Ensure the leader VPN endpoint is reachable by ns7. This is documented here:

https://docs.nethserver.org/projects/ns8/en/latest/system_requirements.html#worker-node-requirements

the API server response contains the leader VPN endpoint: it is a host address with a UDP port number used to set up a Wireguard VPN. The VPN endpoint is configured during the cluster creation procedure. Ensure it is not blocked by other network appliances.

In other words, try to use the leader fqdn ( quasar-2.local.ilogic.gr) not its IP.

I don’t know how much matters in a migration but this looks strange.

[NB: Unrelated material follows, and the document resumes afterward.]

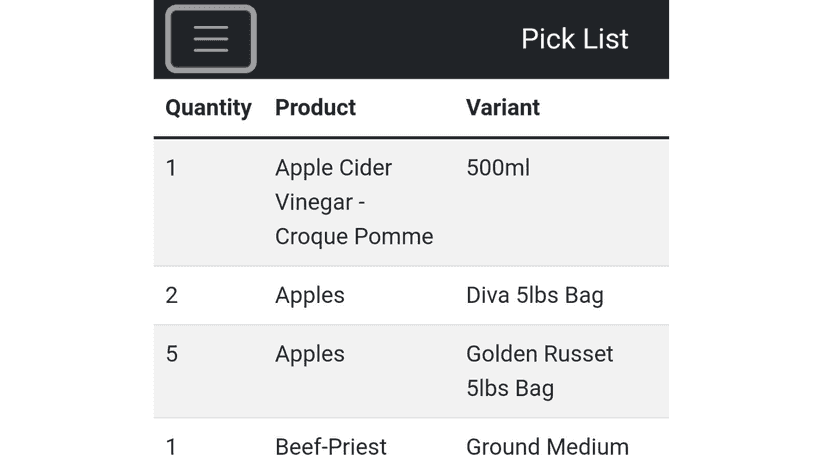This screenshot has width=828, height=466.
Task: Click the Pick List title
Action: point(575,39)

I noticed that in NS7 logs too…
NS7 has proper time though:
image

(following up on VPN endpoint… btw both NS7 and NS8 are VMs on the same machine)

1 Like

Well I read the doc section you pointed @davidep

  1. Not sure what is “worker node”, but I can definitely reach /cluster-admin/ both by FQDN or IP (from my own PC). Trying to ping NS8 IP and FQDN from inside NS7 both reply, but FQDN resolved to my EXTERNAL IP address (!?)… This is super weird because my NS7 setup has defined as DNS
  • first my own internal technitium dns …that has an entry for my NS8 resolving to internal IP (so it didn’t even ask that DNS)
  • second my router’s DNS, that has no entry for my NS8 and even reaching my external (domain host) DNS, that is authoritative, there is again no entry about NS8…
    …so this is VERY weird.
    In any case I added a DNS entry inside my NS7 own DNS (that I don’t use as it is VERY basic as you all know) and this resolved this weird behavior.
  1. My NS8 is reachable using HTTPS, although it is non-secure as I haven’t managed certs yet. I cannot verify if it is also reachable from my NS7, but there should be no firewall blocking between two VMs in the same network.

  2. Again the port used by VPN in NS8 shouldn’t be blocked by anything because NS8 has of course its own IP and is handling its ports by itself.

So… Not sure what fails. I will retry after the DNS fix I issued (although you can see in screen captures above I used IP not FQDN, so it shouldn’t be the problem).

BTW after a while my NS7 reported this:
image
…(which verifies it used IP)…

EDIT: Restarting migration process (pressing “connect to a different cluser”) and using the FQDN this time, results in the exact same errors.

You have to fix the DNS configuration to resolve that fqdn to the internal IP address.

You could try to do it from ns7 hosts page.


As alternative, recreate the ns8 cluster and set the IP address as VPN endpoint. That means the leader will be unreachable by nodes outside your LAN.

I already did fix the DNS issue (I write this above) - it resolves properly from within NS7 console now.
It did not solve the problem.

How can I check the current VPN endpoint though?

I have an interesting evolution (read: bad)…
When you talked about VPN endpoint, I checked the node FQDN and it was wrong (in “3 dots”).
So I changed it to the same FQDN that is reported by DNSes.
This didn’t fix anything.
So I rebooted the VM.

…and although I reach login prompt in the console (and even reports how I can access /cluser-admin/ over web), I cannot reach /cluster-admin/ any more!!! From FQDN OR IP!!!

Have to say it is VERY easy for NS8 to go boom currently… Definitely not ready for production.

OK newer news.
I started from scratch, from fresh NS8 VM, where I set the VPN related FQDN (or the leader node?) correctly from scratch, from the setup wizard.
This allowed migration in NS7 to query installed apps properly.
I don’t know if the migration will work but the issue of this thread is resolved.

So, I don’t know if the issue was that this FQDN was not set correctly from the beginning, or something else.
I do know that going to leader node and clicking to change FQDN FAILS the whole server. So this is definitely something to be looked at.